Prof. Dr. Christoph Keplinger
University of Colorado Boulder

Institute of Microengineering - Distinguished Lecture

Abstract: Robots today rely on rigid components and electric motors based on metal and magnets, making them heavy, unsafe near humans, expensive and ill-suited for unpredictable environments. Nature, in contrast, makes extensive use of soft materials and has produced organisms that drastically outperform robots in terms of agility, dexterity, and adaptability. The Keplinger Lab aims to fundamentally challenge current limitations of robotic hardware, using an interdisciplinary approach that synergizes concepts from soft matter physics and chemistry with advanced engineering technologies to introduce intelligent materials systems for a new generation of life-like robots. One major theme of research is the development of new classes of actuators – a key component of all robotic systems – that replicate the sweeping success of biological muscle, a masterpiece of evolution featuring astonishing all-around actuation performance, the ability to self-heal after damage, and seamless integration with sensing.

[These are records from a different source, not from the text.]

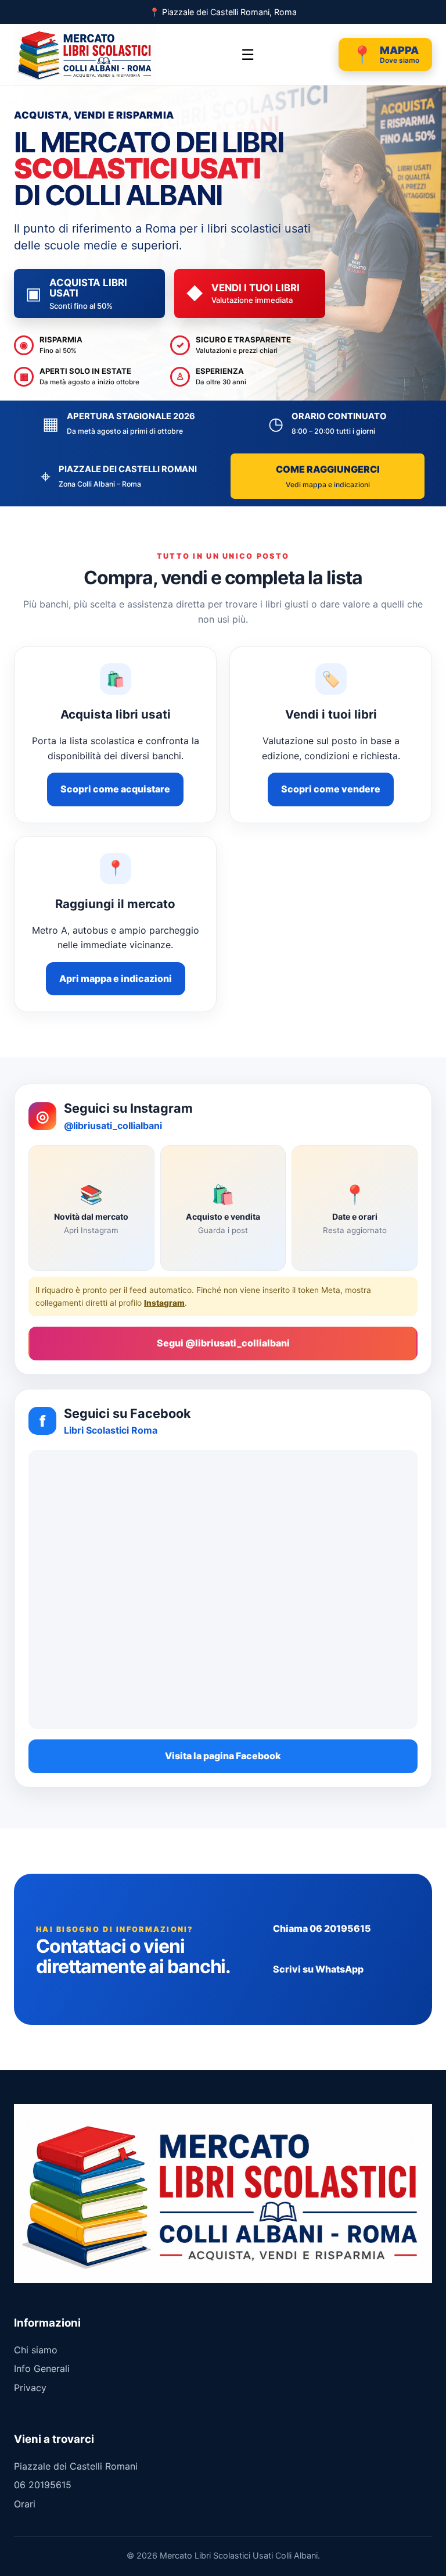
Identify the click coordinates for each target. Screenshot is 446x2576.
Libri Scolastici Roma (110, 1430)
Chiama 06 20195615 (322, 1928)
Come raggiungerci (328, 476)
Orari (24, 2504)
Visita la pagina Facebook (223, 1756)
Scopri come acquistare (115, 789)
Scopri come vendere (330, 789)
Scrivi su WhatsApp (318, 1969)
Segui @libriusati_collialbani (223, 1343)
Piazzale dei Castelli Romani (76, 2466)
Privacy (30, 2387)
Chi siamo (35, 2350)
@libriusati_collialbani (113, 1125)
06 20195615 (42, 2485)
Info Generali (42, 2368)
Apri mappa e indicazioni (115, 978)
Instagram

This talk is focused on the labs' recently introduced HASEL artificial muscle technology. Hydraulically Amplified Self-healing ELectrostatic (HASEL) transducers are a new class of self-sensing, high-performance muscle-mimetic actuators, which are electrically driven and harness a mechanism that couples electrostatic and hydraulic forces to achieve a wide variety of actuation modes. Current designs of HASEL are capable of exceeding actuation stress of 0.3 MPa, linear strain of 100%, specific power of 600W/kg, full-cycle electromechanical efficiency of 30% and bandwidth of over 100Hz; all these metrics match or exceed the capabilities of biological muscle. Additionally, HASEL actuators can repeatedly and autonomously self-heal after electric breakdown, thereby enabling robust performance. Further, this talk introduces a facile fabrication technique that uses an inexpensive CNC heat sealing device to rapidly prototype HASELs. New designs of HASEL incorporate mechanisms to greatly reduce operating voltages, enabling the use of lightweight and portable electronics packages to drive untethered soft robotic devices powered by HASELs. Modeling results predict the impact of material parameters and scaling laws of these actuators, laying out a roadmap towards future HASEL actuators with drastically improved performance. These results highlight opportunities to further develop HASEL artificial muscles for wide use in next-generation robots that replicate the vast capabilities of biological systems.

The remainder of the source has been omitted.